Begin at the line containing "The height and" in the records below, end at the line containing "The width and height of the screenshot is (742, 391).", and retype each line in that span exactly. No other line and no image should appear.

Collected data:

........

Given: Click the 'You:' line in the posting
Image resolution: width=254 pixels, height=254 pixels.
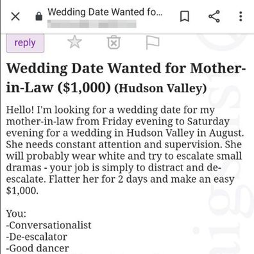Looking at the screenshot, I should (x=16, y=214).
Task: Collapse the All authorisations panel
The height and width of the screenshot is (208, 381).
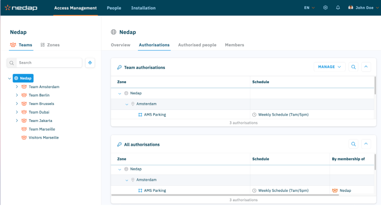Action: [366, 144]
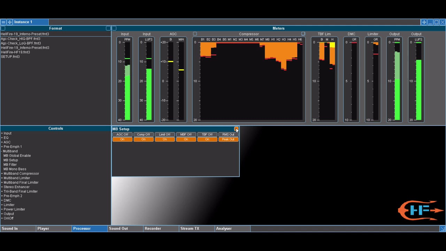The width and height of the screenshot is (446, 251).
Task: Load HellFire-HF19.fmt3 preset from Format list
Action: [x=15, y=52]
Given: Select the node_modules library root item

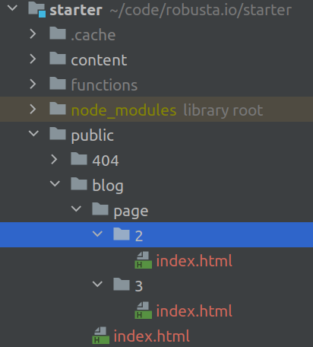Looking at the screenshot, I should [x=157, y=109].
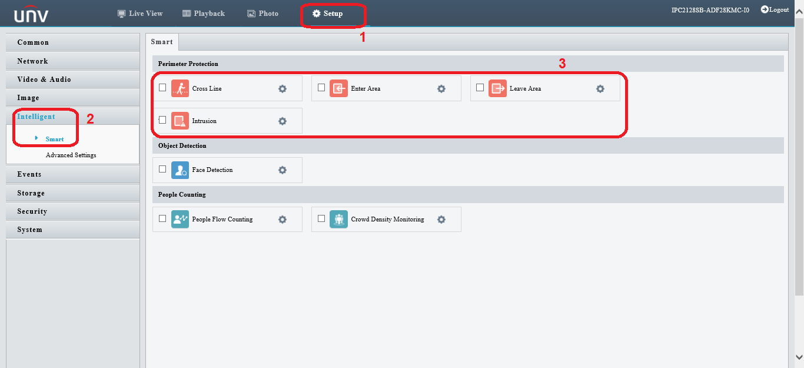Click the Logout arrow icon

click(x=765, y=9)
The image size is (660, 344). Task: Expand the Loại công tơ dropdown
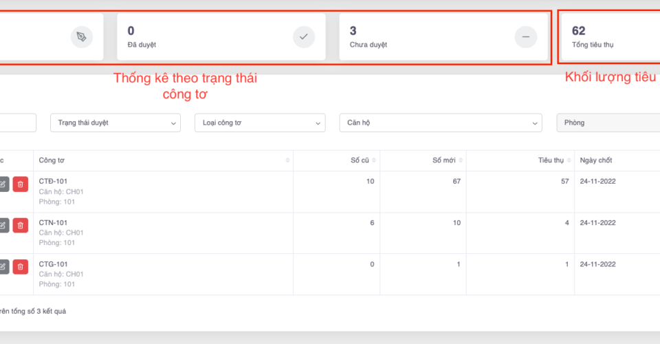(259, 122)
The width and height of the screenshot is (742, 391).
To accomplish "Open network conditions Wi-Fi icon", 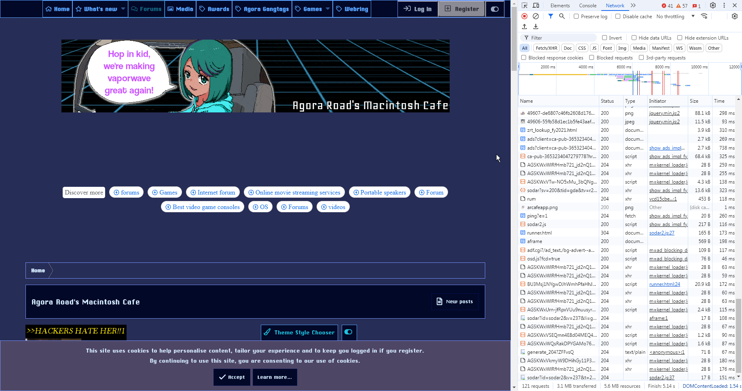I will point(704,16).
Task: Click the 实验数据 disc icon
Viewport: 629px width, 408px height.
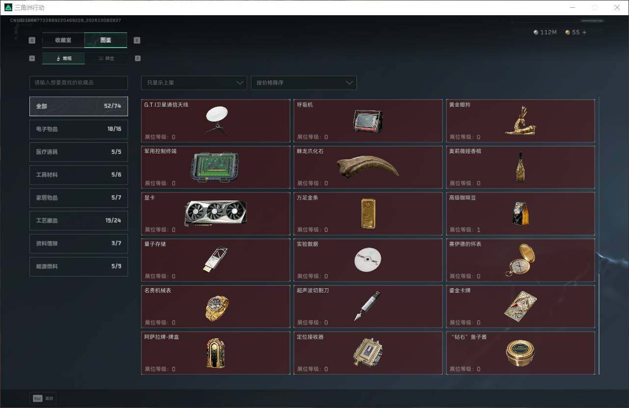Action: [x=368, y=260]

........

_Reply_.
The height and width of the screenshot is (208, 381).
Action: [366, 144]
The width and height of the screenshot is (446, 251).
Task: Load HellFire-HF19.fmt3 preset from Format list
Action: [x=15, y=52]
Given: Select the node_modules library root item

Looking at the screenshot, I should [x=157, y=109].
Click the Logout arrow icon

click(x=765, y=9)
The image size is (660, 344). Task: Expand the Loại công tơ dropdown
(259, 122)
The width and height of the screenshot is (742, 391).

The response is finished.